André Ventura indicou também que vai apresentar propostas de alteração ao orçamento que for apresentado pelo Governo.
O presidente do Chega garantiu, esta quarta-feira, que a decisão de o partido se excluir das negociações do Orçamento do Estado para 2025 "é mesmo irrevogável", mas admitiu aprovar propostas relativas a IRC e IRS se estiverem fora desse contexto.
"O que eu quero dizer ao dia de hoje é que o país sabe que o Governo nos enganou e, quando é assim, é mesmo irrevogável que nós estamos fora destas negociações, é com o PS que eles têm de negociar", afirmou, antes de uma reunião na Valorsul, empresa responsável pelo tratamento e valorização de resíduos sólidos urbanos na zona de Lisboa.
André Ventura salientou que este "não é um irrevogável como um outro dado há 10 anos atrás", numa referência à demissão do antigo vice-primeiro-ministro e líder do CDS-PP, Paulo Portas, que acabou por não se concretizar, reclamando ser "um líder de caráter e de palavra".

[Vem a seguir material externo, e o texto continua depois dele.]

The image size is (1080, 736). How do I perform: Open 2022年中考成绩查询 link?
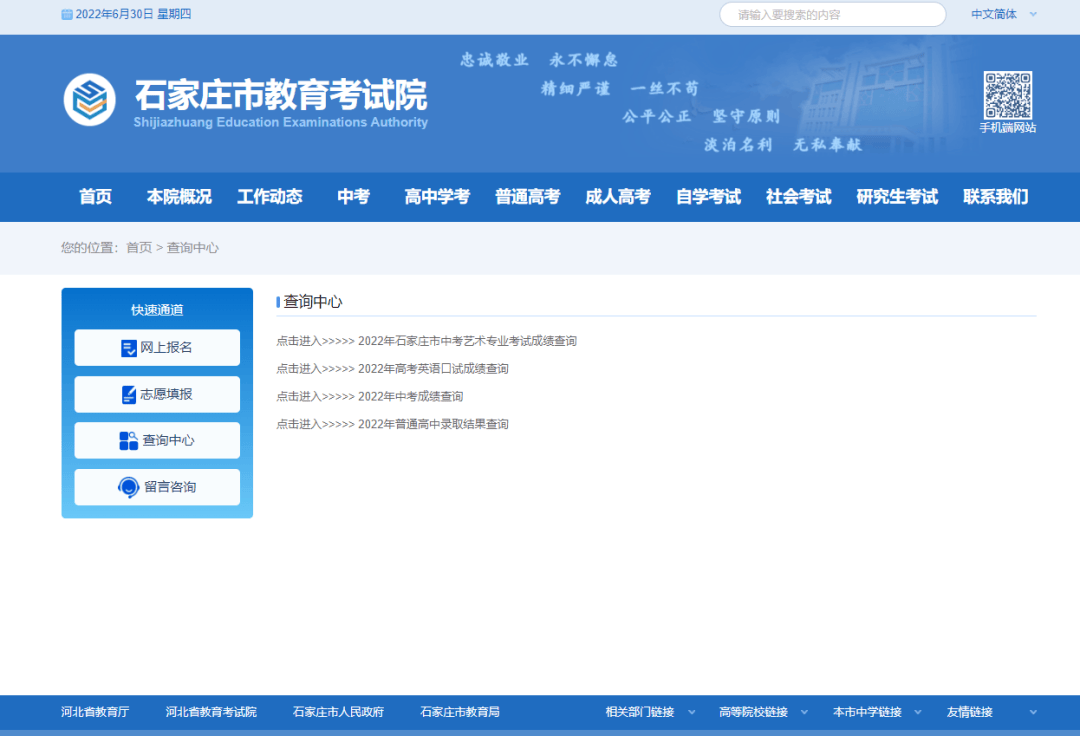411,397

O líder do Chega considerou que "já não há condições" para um entendimento orçamental com o Governo e confirmou que enviou uma carta ao primeiro-ministro a dar conta de que as negociações "estavam suspensas", à qual não teve ainda resposta.
"O Governo escolheu o seu parceiro, deve levar até ao fim estas negociações com o seu parceiro", defendeu, referindo-se ao PS, manifestando esperança de que socialistas e Governo "saibam agora dar a estabilidade política que o país precisa, pois caso contrário serão eles os únicos responsáveis pela crise política que se avizinhará no próximo mês".
Ventura indicou também que o Chega vai apresentar propostas de alteração ao orçamento que for apresentado pelo Governo.
Questionado se é impossível as negociações em torno do Orçamento do Estado para o próximo ano serem recuperadas, André Ventura reconheceu que "em política não há impossíveis", mas acusou o Governo de traição.
"Eu vou dizer o que nós podemos dizer ao dia de hoje, e penso que o Governo e o país compreenderão, fomos traídos, fomos enganados. O Governo não aceitou negociar em nenhuma matéria chave que para nós era fundamental - a imigração, o combate à corrupção, a reorganização orçamental com menos impostos - e, portanto, quando soubemos que o Governo, na verdade, estava a montar este orçamento, não com base nestas linhas essenciais que eram conhecidas de todos, mas com base naquilo que o PS e Pedro Nuno Santos querem, então era claro que estavam a negociar à revelia e sem nós sabermos", defendeu.
O presidente do Chega argumentou que, "como em todas as relações, quando há uma traição, aquele que é traído deve ter a capacidade de sair de cena".
Ainda assim, Ventura admitiu aprovar algumas medidas, desde que não sejam incluídas no orçamento.
"Se o Governo quiser retirar do orçamento, da negociação orçamental, e quiser fazer um retificativo, um documento isolado, ou um projeto legislativo diferenciado, onde constam os acordos a que chegou com as forças profissionais, ou em matéria de IRS e de IRC, nós cá estaremos para o aprovar, porque são medidas com as quais nós concordamos", indicou.
André Ventura disse que se o Governo "estiver realmente empenhado em aprovar estas matérias, vai retirá-las do Orçamento de Estado e vai pô-las noutra sede, e então terá a aprovação garantida pelo menos da parte do Chega".